_STATED GOAL_
Which lines of the records below contain the string "screenshot", matching case? Report each of those lines in full.

_DATA EXTRACT_
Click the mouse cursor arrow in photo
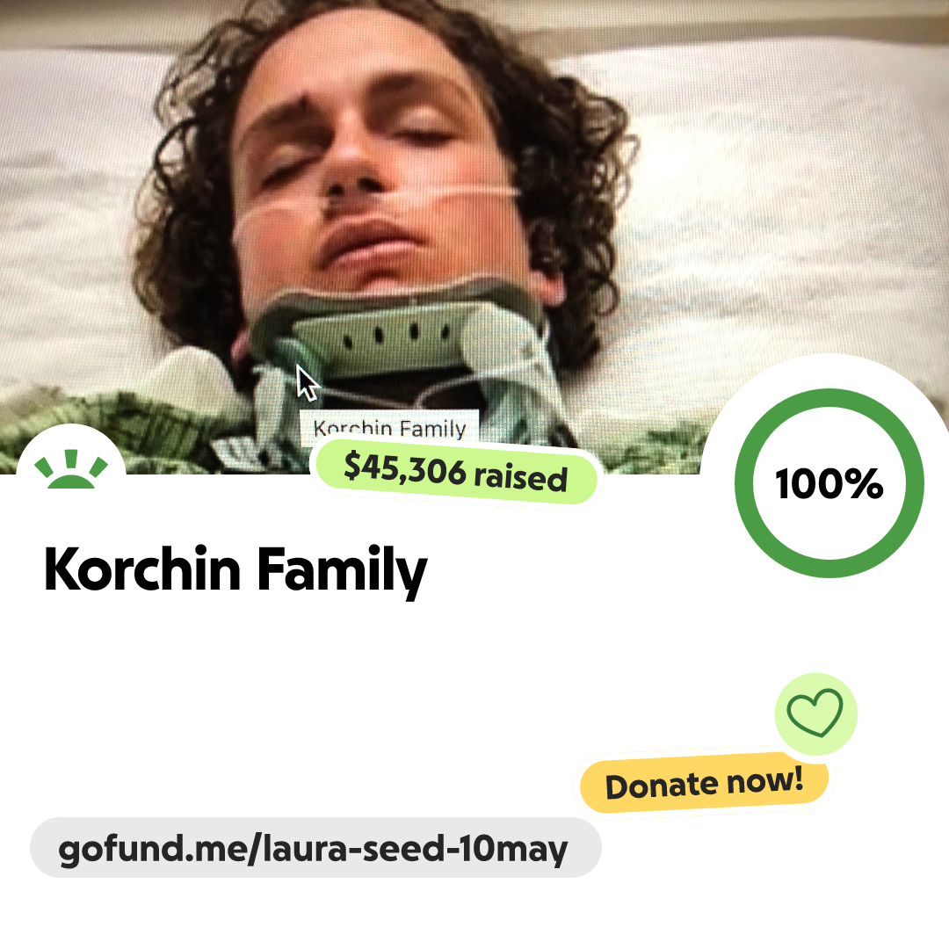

* * *

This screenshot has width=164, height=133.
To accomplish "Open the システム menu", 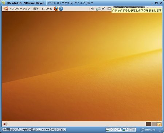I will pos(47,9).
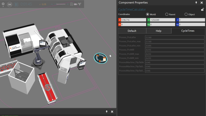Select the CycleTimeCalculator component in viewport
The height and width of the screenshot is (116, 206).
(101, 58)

_EXERCISE OUTPUT_
This screenshot has width=164, height=133.
The height and width of the screenshot is (116, 206).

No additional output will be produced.